**TRECHO DO TEXTO:**
·····

Letícia Lé é militante do Afronte! e Diretora de Movimentos Sociais da UEE-SP

No início deste ano, se formou a 191ª turma da Faculdade de Direito do Largo São Francisco, da qual faço parte, sendo esta a sua primeira turma de cotistas étnico-raciais. Isso se dá depois de 190 anos de turmas com pouquíssimos estudantes negros, gerando para a sociedade notáveis juristas que são, até hoje, de maneira quase hegemônica, brancos. A Faculdade de Direito do Largo São Francisco foi onde se estabeleceu o primeiro curso de Direito do Brasil, juntamente com a Faculdade de Direito de Olinda e é, portanto, um curso extremamente tradicional, pelo qual passaram figuras emblemáticas e fundamentais para a produção de uma ciência extremamente racista no nosso país.

·····

**DADOS BRUTOS:**
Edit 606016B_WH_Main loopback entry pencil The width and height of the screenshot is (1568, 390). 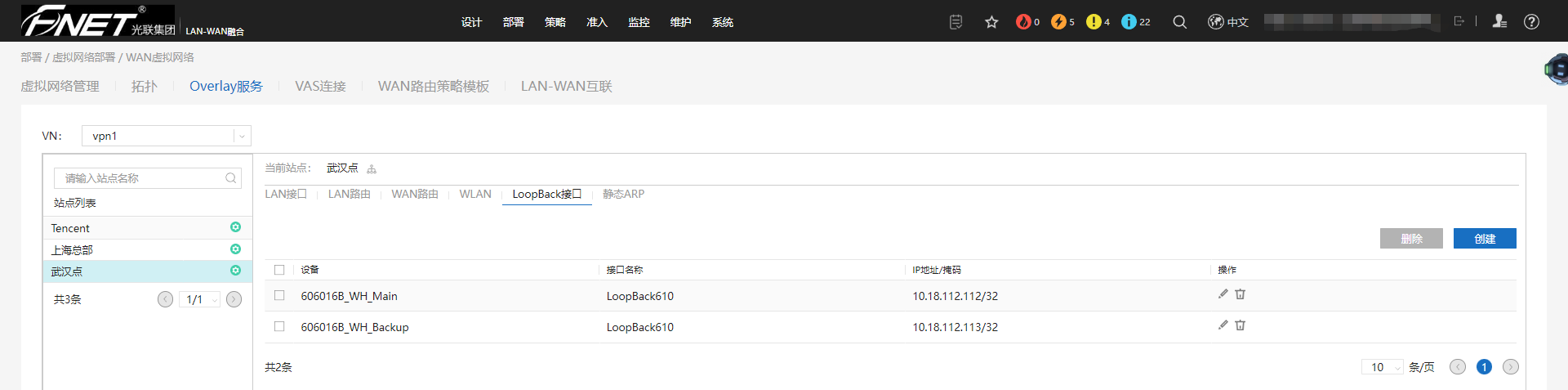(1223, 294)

·····

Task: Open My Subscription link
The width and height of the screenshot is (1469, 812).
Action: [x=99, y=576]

·····

**TAREFA A CUMPRIR:** Retome o texto sobre a primeira turma de cotistas da Faculdade de Direito do Largo São Francisco e continue a partir da última frase mostrada.

**RESULTADO DA TAREFA:**
Foram estudantes e professores da Sanfran: Monteiro Lobato, um dos membros da Sociedade Eugênica de São Paulo, onde mantinha relações estreitas com vários dos principais nomes das políticas eugenistas brasileiras, Amâncio de Carvalho, que hoje nomeia uma Faculdade e que, além de ter sido sócio e presidente honorário da Sociedade Eugênica de São Paulo, mumifica e expôs o corpo de uma mulher negra em sala de aula por anos (1). Essas são somente algumas das figuras que contribuíram com a disseminação da ideologia do racismo científico. 

Isso leva a alguns questionamentos que tive, assim como muitos outros negros e negras, ao adentrar o espaço das arcadas. Certamente os corpos que levantaram os tijolos e toda a construção daquele espaço físico são corpos como os nossos, que hoje frequentam a São Francisco com o intuito de ali estudar e eventualmente compor o quadro dos melhores juristas deste país. Contudo, apesar de termos conseguido adentrar este espaço enquanto estudantes, isso não muda o fato de que apesar da Universidade ter sido construída por nós, ela certamente não foi feita para nós.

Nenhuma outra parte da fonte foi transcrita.